The main cell type present in tendons are tenocytes (also known as tendon fibroblasts) and these maintain the tendon extracellular matrix ECM. Tendons are characterised by an exceptionally organised, anisotropic extracellular matrix with primarily type I collagen, although small amounts of type III collagen are also present (Fratzl P. Collagen: Structure and Mechanics, an Introduction. Collagen. Springer US; 2008. p. 1-13; Kannus P. Structure of the Tendon Connective Tissue. Scand J Med Sci Sport. 2000;10(6):312-20). Equine tendon scar tissue has been shown to have higher than usual levels of type III collagen (20- 30%) (Williams I etal. Cell Morphology and Collagen Types in Equine Tendon Scar. Res Vet Sci. 1980;28:302-10). Vitamin A is well known to play a role in the modulation of the synthesis of extracellular matrix proteins, including collagens, laminins, entactin, fibronectin, elastin and proteoglycans. It also has a role in the expression of various metalloproteinases, including collagenase. As scar tissue is due to excess deposition of disoriented collagen and physiologically abnormal proportions of collagen type by fibroblasts, this may allude to a plausible mechanism how vitamin A may influence fibroblasts maintaining scar tissue to instead produce native tendon tissue.

Conclusion

In summary, our study found that vitamin A supplementation in horses with established tendon and ligament injuries led to radiological improvement and thus may positively influence the actively maintained characteristic extracellular matrix of scar tissue. We also found evidence that the degree of improvement with this supplementation is correlated with the time since injury. A potential mechanism by which it may act is upon fibroblasts or possibly their progenitor cells, mesenchymal stem cells. As scarring and fibrosis are seen in almost all areas of medicine, these findings have substantial implications and potential therapeutic uses if the mechanistic pathways are found to be more widely applicable.

Example 8 - Treatment of equine connective tissue injuries

This example describes the pathophysiology of equine tendon/ligament lesions before and after treatment with vitamin A supplement. Methodology:

Full length ultrasonography of the injured tendon/ligament was performed at the time of initial injury, baseline, as well as 3 weeks, 5 weeks and 7 weeks into the trial. Ultrasonography images were captured at the site of maximal injury. Depending on the nature of the injury, either cross-sectional or longitudinal views were taken. The lesions in these cross-sectional images were measured manually, aided by online software to determine the lesion size as a percentage of the overall cross-sectional area. The longitudinal images were presented to a consultant musculoskeletal radiologist who applied a 5-level grading system of the appearance of the injury corresponding to approximately 0%, 25%, 50%, 75% and 100% lesion size. Side effects and tolerability were also recorded.

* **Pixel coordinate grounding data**
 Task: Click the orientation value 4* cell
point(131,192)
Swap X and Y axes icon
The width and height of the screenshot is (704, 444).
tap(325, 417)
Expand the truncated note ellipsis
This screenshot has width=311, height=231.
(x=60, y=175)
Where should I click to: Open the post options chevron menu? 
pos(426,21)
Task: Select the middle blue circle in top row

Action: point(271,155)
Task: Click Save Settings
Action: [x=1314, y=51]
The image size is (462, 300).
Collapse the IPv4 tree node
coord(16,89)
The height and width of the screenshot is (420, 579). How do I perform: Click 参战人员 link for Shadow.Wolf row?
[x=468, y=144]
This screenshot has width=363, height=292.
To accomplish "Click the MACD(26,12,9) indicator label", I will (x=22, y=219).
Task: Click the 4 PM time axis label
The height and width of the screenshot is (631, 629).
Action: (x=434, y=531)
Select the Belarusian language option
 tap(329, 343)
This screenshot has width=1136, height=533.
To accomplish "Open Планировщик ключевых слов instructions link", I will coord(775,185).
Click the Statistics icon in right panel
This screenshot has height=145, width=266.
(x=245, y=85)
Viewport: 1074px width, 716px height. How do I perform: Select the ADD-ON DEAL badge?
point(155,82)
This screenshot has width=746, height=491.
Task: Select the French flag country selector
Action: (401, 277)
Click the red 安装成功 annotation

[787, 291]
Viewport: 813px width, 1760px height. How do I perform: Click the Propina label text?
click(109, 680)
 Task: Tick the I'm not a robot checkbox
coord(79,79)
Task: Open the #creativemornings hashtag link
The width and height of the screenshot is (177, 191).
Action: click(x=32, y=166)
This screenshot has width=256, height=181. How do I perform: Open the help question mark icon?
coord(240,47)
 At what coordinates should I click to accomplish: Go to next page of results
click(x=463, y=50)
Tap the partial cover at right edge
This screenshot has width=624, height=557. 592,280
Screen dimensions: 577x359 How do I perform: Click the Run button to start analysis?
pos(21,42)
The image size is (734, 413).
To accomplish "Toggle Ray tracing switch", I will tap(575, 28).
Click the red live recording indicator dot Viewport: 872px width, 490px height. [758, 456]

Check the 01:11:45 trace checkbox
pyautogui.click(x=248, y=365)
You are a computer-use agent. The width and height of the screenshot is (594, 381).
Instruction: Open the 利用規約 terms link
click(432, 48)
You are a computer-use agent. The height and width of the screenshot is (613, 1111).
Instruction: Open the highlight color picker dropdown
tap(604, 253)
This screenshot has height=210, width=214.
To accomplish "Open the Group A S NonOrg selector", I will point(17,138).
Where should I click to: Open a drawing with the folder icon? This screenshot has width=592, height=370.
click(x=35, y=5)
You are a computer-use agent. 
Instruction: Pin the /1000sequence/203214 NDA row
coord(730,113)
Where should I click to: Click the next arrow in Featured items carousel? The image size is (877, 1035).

* **WORK INSTRUCTIONS**
1. According to the vitamin A extract, what level of type III collagen has been found in equine tendon scar tissue?
2. Copy the vitamin A extract starting with "In summary, our" and going on through "more widely applicable.", and change "horses" to "ponies".
3. Turn the paragraph of the vitamin A extract that begins "Full length ultrasonography" into a short list that keeps its main facts.
This data has no connection to the vitamin A extract.

* **SOLUTIONS TO THE EXERCISE**
1. Higher than usual levels, at 20-30%.

2.
In summary, our study found that vitamin A supplementation in ponies with established tendon and ligament injuries led to radiological improvement and thus may positively influence the actively maintained characteristic extracellular matrix of scar tissue. We also found evidence that the degree of improvement with this supplementation is correlated with the time since injury. A potential mechanism by which it may act is upon fibroblasts or possibly their progenitor cells, mesenchymal stem cells. As scarring and fibrosis are seen in almost all areas of medicine, these findings have substantial implications and potential therapeutic uses if the mechanistic pathways are found to be more widely applicable.

3.
- Full length ultrasonography of the injured tendon/ligament was done at the time of initial injury, at baseline, and at 3, 5 and 7 weeks into the trial.
- Images were captured at the site of maximal injury, using cross-sectional or longitudinal views depending on the nature of the injury.
- Lesions in cross-sectional images were measured manually, aided by online software, to find lesion size as a percentage of the overall cross-sectional area.
- A consultant musculoskeletal radiologist graded longitudinal images on a 5-level system matching about 0%, 25%, 50%, 75% and 100% lesion size.
- Side effects and tolerability were recorded.